>>>>>

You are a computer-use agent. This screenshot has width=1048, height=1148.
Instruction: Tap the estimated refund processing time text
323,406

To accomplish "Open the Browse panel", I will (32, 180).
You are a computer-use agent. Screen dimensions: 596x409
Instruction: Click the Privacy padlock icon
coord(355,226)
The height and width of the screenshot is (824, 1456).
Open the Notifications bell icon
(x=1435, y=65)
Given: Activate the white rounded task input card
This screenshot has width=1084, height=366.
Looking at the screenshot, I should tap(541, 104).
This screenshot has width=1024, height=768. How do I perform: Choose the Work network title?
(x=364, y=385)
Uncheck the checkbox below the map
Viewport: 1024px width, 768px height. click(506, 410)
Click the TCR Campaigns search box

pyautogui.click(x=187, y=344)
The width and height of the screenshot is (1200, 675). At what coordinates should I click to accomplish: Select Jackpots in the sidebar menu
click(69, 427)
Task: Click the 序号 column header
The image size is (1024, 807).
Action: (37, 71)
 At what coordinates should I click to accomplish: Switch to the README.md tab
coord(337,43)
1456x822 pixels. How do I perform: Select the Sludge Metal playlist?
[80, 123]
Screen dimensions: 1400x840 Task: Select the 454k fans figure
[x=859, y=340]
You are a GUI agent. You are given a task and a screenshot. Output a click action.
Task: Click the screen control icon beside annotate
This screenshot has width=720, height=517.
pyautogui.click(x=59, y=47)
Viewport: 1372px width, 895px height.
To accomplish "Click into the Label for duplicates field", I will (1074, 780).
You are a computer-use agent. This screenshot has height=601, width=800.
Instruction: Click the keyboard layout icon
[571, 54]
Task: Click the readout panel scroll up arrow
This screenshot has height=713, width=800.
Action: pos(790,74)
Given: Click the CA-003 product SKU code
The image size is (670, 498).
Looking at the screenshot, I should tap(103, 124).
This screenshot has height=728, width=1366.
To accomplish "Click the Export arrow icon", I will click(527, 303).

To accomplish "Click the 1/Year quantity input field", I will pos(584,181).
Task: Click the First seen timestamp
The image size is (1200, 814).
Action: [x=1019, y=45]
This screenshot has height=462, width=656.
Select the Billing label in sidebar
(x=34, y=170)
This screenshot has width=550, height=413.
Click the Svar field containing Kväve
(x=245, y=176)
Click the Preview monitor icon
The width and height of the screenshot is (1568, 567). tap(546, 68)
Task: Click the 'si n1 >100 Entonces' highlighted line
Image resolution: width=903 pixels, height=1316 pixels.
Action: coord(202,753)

<<<<<

• Exercise aim
Which lines of the data contain the string "computer"? Copy each one.

• Problem solution
You are a computer-use agent. This screenshot has width=1048, height=1148.
You are a computer-use agent. Screen dimensions: 596x409
You are a computer-use agent. This screenshot has height=601, width=800.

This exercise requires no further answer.